#### EXTRACT PROVIDED ####
Re: [PATCH] avoid aarch64 ICE on large vectors (PR 89797)

Martin Sebor Thu, 18 Apr 2019 12:31:21 -0700

On 4/18/19 9:59 AM, Richard Sandiford wrote:

Martin Sebor <mse...@gmail.com> writes:

On 4/18/19 6:07 AM, Richard Sandiford wrote:

"Richard Earnshaw (lists)" <richard.earns...@arm.com> writes:

On 18/04/2019 03:38, Martin Sebor wrote:

The fix for pr89797 committed in r270326 was limited to targets
with NUM_POLY_INT_COEFFS == 1 which I think is all but aarch64.
The tests for the fix have been failing with an ICE on aarch64
because it suffers from more or less the same problem but in
its own target-specific code.  Attached is the patch I posted
yesterday that fixes the ICE, successfully bootstrapped and
regtested on x86_64-linux.  I also ran the dg.exp=*attr* and
aarch64.exp tests with an aarch64-linux-elf cross-compiler.
There are no ICEs but there are tons of errors in the latter
tests because many (most?) either expect to be able to find
libc headers or link executables (I have not built libc for
aarch64).
#### DATA EXCERPTS ####
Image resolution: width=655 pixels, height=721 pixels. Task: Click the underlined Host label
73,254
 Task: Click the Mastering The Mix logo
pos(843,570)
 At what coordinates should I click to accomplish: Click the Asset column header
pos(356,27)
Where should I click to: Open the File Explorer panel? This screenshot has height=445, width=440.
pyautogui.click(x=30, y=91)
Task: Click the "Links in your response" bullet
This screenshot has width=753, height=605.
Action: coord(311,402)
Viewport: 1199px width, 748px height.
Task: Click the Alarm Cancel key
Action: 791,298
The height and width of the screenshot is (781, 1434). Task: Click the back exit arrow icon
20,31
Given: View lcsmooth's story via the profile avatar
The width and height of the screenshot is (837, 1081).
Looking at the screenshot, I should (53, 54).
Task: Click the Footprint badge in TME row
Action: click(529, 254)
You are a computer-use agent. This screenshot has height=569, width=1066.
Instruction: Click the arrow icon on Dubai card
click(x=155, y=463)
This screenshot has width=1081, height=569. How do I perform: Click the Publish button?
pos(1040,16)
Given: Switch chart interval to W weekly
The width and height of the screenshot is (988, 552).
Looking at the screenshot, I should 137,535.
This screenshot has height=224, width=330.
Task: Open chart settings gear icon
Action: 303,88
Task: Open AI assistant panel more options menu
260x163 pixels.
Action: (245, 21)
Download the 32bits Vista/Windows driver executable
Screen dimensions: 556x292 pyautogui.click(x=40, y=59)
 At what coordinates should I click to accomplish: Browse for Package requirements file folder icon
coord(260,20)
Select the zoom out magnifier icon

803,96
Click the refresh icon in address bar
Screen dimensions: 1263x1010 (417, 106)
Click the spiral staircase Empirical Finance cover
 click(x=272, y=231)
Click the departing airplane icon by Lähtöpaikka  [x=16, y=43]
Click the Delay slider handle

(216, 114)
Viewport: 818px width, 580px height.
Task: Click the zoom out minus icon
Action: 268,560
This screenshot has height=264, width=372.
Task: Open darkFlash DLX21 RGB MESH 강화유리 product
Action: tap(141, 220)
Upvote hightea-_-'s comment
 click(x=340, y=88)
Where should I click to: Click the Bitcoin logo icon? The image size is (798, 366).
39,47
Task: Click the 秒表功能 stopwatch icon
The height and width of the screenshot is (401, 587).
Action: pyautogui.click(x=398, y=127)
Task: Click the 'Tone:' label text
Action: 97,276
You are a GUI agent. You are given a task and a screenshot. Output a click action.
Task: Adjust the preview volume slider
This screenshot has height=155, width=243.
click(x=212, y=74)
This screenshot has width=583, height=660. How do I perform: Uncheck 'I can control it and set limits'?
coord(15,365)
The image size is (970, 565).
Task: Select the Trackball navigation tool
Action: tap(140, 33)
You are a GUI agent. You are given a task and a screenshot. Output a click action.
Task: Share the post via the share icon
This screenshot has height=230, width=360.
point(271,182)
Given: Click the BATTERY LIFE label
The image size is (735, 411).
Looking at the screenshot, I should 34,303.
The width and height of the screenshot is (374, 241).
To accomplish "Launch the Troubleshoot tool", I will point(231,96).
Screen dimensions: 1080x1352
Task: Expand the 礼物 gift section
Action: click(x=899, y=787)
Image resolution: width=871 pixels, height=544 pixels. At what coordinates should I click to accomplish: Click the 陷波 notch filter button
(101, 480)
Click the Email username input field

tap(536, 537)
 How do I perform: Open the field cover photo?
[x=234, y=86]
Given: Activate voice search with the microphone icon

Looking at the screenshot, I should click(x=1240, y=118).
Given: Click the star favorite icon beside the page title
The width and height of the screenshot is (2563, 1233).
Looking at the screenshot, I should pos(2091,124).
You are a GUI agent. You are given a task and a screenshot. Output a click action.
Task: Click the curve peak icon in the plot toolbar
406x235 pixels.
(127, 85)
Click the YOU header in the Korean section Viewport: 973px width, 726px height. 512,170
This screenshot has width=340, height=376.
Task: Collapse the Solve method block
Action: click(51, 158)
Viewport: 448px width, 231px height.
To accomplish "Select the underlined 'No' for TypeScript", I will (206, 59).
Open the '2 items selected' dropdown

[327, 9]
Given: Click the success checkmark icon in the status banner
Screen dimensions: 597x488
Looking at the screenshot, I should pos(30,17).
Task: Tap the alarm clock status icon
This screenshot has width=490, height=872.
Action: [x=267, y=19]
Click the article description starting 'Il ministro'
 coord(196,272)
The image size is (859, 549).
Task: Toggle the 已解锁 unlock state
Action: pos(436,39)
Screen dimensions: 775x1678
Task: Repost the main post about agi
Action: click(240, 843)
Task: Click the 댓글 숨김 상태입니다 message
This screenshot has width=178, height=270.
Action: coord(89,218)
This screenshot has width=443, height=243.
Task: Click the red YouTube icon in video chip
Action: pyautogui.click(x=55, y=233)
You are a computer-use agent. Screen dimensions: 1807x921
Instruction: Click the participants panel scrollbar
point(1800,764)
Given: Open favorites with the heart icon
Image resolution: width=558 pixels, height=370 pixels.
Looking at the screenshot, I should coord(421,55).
####
■ **JOBS**
#1 Answer these about the PR 89797 patch message:
(a) In which revision was the original fix for pr89797 committed?
(b) On which target was the patch bootstrapped and regtested?
(c) Which two test sets were run with the aarch64-linux-elf cross-compiler?
#2 Carry on writing the PR 89797 patch message from the point where it stops.
The data plays no part here.

■ **SOLVED TASKS**
#1
(a) r270326
(b) x86_64-linux
(c) dg.exp=*attr* and aarch64.exp

#2
I'm around tomorrow but then traveling the next two weeks (with
no connectivity the first week) so I unfortunately won't be able
to fix whatever this change might break until the week of May 6.

Jeff, if you have an aarch64 tester that could verify this patch
tomorrow that would help give us some confidence.  Otherwise,
another option to consider for the time being is to xfail
the tests on aarch64.

Thanks
Martin

gcc-89797.diff

PR middle-end/89797 - ICE on a vector_size (1LU << 33) int variable

gcc/ChangeLog:

        PR middle-end/89797
        * tree.h (TYPE_VECTOR_SUBPARTS): Correct computation when
        NUM_POLY_INT_COEFFS == 2.  Use HOST_WIDE_INT_1U.
        * config/aarch64/aarch64.c (aarch64_simd_vector_alignment): Avoid
        assuming type size fits in SHWI.

Index: gcc/tree.h
===================================================================
--- gcc/tree.h  (revision 270418)
+++ gcc/tree.h  (working copy)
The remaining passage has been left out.